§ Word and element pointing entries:
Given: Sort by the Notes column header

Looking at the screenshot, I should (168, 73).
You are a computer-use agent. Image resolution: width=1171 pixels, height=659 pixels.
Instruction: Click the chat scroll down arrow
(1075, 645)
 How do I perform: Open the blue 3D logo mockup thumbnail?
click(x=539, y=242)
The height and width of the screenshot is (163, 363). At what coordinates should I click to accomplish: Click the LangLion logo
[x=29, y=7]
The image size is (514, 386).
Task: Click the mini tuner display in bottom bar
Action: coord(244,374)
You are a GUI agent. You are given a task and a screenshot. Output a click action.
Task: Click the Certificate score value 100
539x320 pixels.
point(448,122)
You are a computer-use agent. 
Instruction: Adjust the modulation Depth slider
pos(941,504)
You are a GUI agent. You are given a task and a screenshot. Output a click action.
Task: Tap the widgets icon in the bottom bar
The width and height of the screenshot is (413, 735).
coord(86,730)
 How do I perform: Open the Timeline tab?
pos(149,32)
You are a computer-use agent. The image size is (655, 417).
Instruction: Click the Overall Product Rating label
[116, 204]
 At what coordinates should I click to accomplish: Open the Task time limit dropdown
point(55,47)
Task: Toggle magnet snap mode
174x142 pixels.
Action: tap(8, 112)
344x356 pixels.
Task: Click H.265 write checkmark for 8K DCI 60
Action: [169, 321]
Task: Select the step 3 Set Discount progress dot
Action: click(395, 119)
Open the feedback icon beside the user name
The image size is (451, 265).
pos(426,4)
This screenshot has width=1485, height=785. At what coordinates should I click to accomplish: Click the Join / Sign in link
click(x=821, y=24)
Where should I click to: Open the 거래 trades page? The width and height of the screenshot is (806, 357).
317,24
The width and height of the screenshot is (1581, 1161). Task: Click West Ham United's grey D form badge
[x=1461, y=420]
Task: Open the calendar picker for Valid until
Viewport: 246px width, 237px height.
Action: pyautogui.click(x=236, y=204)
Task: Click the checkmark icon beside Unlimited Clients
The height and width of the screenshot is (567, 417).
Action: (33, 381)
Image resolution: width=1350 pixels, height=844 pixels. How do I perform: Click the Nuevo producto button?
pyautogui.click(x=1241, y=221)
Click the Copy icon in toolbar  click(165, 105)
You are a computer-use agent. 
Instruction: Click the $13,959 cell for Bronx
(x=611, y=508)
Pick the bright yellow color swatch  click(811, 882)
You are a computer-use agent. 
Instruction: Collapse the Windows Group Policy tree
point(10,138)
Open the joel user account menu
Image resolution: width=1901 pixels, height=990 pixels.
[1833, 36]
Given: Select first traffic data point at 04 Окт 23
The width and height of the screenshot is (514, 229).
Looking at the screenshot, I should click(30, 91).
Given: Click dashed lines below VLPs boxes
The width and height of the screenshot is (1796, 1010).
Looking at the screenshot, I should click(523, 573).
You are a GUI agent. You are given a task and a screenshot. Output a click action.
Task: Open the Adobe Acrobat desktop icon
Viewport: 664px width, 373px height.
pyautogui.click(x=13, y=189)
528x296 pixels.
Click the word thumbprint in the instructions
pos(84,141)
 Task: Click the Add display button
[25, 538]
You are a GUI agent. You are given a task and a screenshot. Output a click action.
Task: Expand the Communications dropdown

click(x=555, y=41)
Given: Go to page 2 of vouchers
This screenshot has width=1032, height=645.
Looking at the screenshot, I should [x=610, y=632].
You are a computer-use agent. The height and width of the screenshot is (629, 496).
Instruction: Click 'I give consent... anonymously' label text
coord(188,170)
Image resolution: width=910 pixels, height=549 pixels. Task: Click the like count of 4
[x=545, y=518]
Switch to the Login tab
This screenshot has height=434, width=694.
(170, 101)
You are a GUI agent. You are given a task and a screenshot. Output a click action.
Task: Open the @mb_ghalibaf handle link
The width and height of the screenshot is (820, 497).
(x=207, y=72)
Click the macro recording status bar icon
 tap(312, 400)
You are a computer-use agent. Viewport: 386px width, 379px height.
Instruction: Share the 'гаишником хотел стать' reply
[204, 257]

§ EXERCISE:
Copy all of the material above line for line, with no changes.

§ RESULT OF THIS EXERCISE:
Given: Sort by the Notes column header

Looking at the screenshot, I should (168, 73).
You are a computer-use agent. Image resolution: width=1171 pixels, height=659 pixels.
Instruction: Click the chat scroll down arrow
(1075, 645)
 How do I perform: Open the blue 3D logo mockup thumbnail?
click(x=539, y=242)
The height and width of the screenshot is (163, 363). At what coordinates should I click to accomplish: Click the LangLion logo
[x=29, y=7]
The image size is (514, 386).
Task: Click the mini tuner display in bottom bar
Action: coord(244,374)
You are a GUI agent. You are given a task and a screenshot. Output a click action.
Task: Click the Certificate score value 100
539x320 pixels.
point(448,122)
You are a computer-use agent. 
Instruction: Adjust the modulation Depth slider
pos(941,504)
You are a GUI agent. You are given a task and a screenshot. Output a click action.
Task: Tap the widgets icon in the bottom bar
The width and height of the screenshot is (413, 735).
coord(86,730)
 How do I perform: Open the Timeline tab?
pos(149,32)
You are a computer-use agent. The image size is (655, 417).
Instruction: Click the Overall Product Rating label
[116, 204]
 At what coordinates should I click to accomplish: Open the Task time limit dropdown
point(55,47)
Task: Toggle magnet snap mode
174x142 pixels.
Action: tap(8, 112)
344x356 pixels.
Task: Click H.265 write checkmark for 8K DCI 60
Action: [169, 321]
Task: Select the step 3 Set Discount progress dot
Action: click(395, 119)
Open the feedback icon beside the user name
The image size is (451, 265).
pos(426,4)
This screenshot has width=1485, height=785. At what coordinates should I click to accomplish: Click the Join / Sign in link
click(x=821, y=24)
Where should I click to: Open the 거래 trades page? The width and height of the screenshot is (806, 357).
317,24
The width and height of the screenshot is (1581, 1161). Task: Click West Ham United's grey D form badge
[x=1461, y=420]
Task: Open the calendar picker for Valid until
Viewport: 246px width, 237px height.
Action: pyautogui.click(x=236, y=204)
Task: Click the checkmark icon beside Unlimited Clients
The height and width of the screenshot is (567, 417).
Action: (33, 381)
Image resolution: width=1350 pixels, height=844 pixels. How do I perform: Click the Nuevo producto button?
pyautogui.click(x=1241, y=221)
Click the Copy icon in toolbar  click(165, 105)
You are a computer-use agent. 
Instruction: Click the $13,959 cell for Bronx
(x=611, y=508)
Pick the bright yellow color swatch  click(811, 882)
You are a computer-use agent. 
Instruction: Collapse the Windows Group Policy tree
point(10,138)
Open the joel user account menu
Image resolution: width=1901 pixels, height=990 pixels.
[1833, 36]
Given: Select first traffic data point at 04 Окт 23
The width and height of the screenshot is (514, 229).
Looking at the screenshot, I should click(30, 91).
Given: Click dashed lines below VLPs boxes
The width and height of the screenshot is (1796, 1010).
Looking at the screenshot, I should click(523, 573).
You are a GUI agent. You are given a task and a screenshot. Output a click action.
Task: Open the Adobe Acrobat desktop icon
Viewport: 664px width, 373px height.
pyautogui.click(x=13, y=189)
528x296 pixels.
Click the word thumbprint in the instructions
pos(84,141)
 Task: Click the Add display button
[25, 538]
You are a GUI agent. You are given a task and a screenshot. Output a click action.
Task: Expand the Communications dropdown

click(x=555, y=41)
Given: Go to page 2 of vouchers
This screenshot has width=1032, height=645.
Looking at the screenshot, I should [x=610, y=632].
You are a computer-use agent. The height and width of the screenshot is (629, 496).
Instruction: Click 'I give consent... anonymously' label text
coord(188,170)
Image resolution: width=910 pixels, height=549 pixels. Task: Click the like count of 4
[x=545, y=518]
Switch to the Login tab
This screenshot has height=434, width=694.
(170, 101)
You are a GUI agent. You are given a task and a screenshot. Output a click action.
Task: Open the @mb_ghalibaf handle link
The width and height of the screenshot is (820, 497).
(x=207, y=72)
Click the macro recording status bar icon
 tap(312, 400)
You are a computer-use agent. Viewport: 386px width, 379px height.
Instruction: Share the 'гаишником хотел стать' reply
[204, 257]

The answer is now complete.